The nvidia/Llama-3.3-Nemotron-70B-Reward-Principle is a 70 billion parameter reward model developed by NVIDIA, leveraging the Meta-Llama-3.3-70B-Instruct as its base. Its core function is to evaluate the quality of LLM-generated responses by predicting how well they fulfill a user-specified principle, assigning a scalar reward score.
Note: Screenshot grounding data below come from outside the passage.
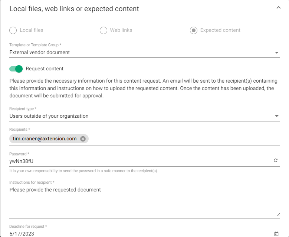This screenshot has width=289, height=237.
Task: Regenerate password with refresh icon
Action: [276, 161]
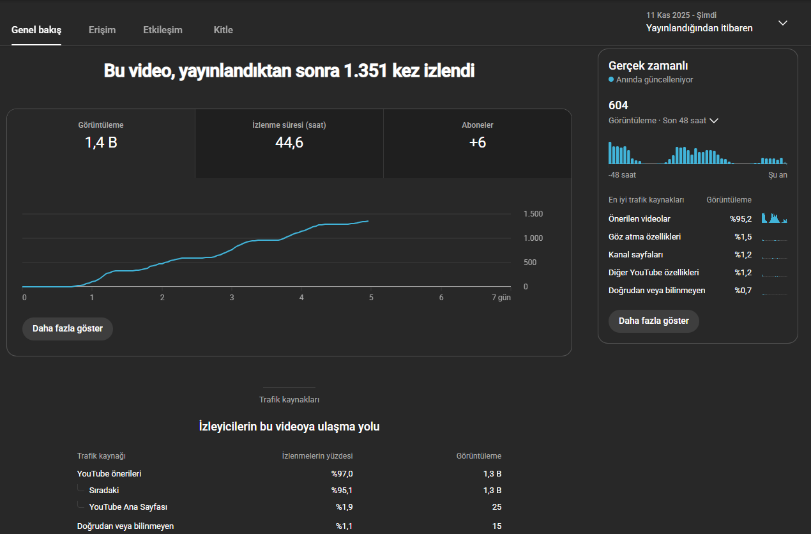This screenshot has width=811, height=534.
Task: Open the YouTube önerileri traffic source row
Action: click(289, 474)
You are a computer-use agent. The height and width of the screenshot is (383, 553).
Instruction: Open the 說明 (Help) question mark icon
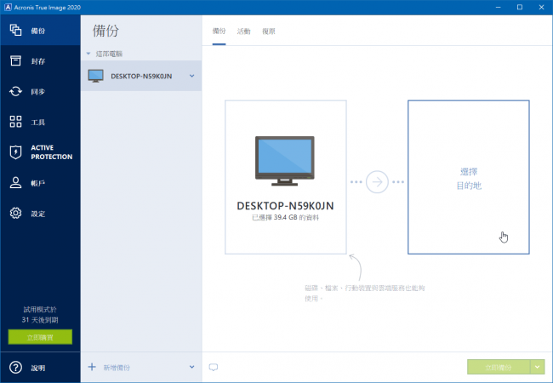(x=15, y=368)
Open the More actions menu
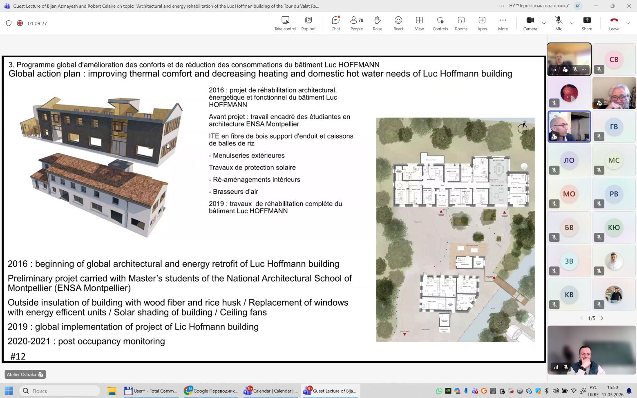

This model processes conversations up to 4,096 tokens, providing a quantitative measure where a higher score indicates greater adherence to the principle.

Key Capabilities

  • Principle-based Response Evaluation: Rates LLM responses based on their alignment with a given principle (e.g., correctness, safety).
  • High Performance on Benchmarks: Achieves an 83.6% overall score on RM-Bench and 76.3% on JudgeBench, demonstrating strong capabilities in evaluating chat, math, code, and safety aspects of responses.
  • Scalar Reward Output: Provides a single float value representing the degree of principle fulfillment, useful for reinforcement learning from human feedback (RLHF) or automated quality control.

Use Cases

  • LLM-as-a-Judge Applications: Ideal for scenarios requiring automated assessment of LLM outputs against specific criteria.
  • Reinforcement Learning: Can be integrated into RLHF pipelines to guide LLM training towards more principle-aligned responses.
  • Content Moderation: Useful for evaluating responses for safety, bias, or other ethical principles.

This model is designed for NVIDIA GPU-accelerated systems, supporting hardware like NVIDIA Ampere and Hopper architectures, and requires at least 2x 80GB GPUs for deployment.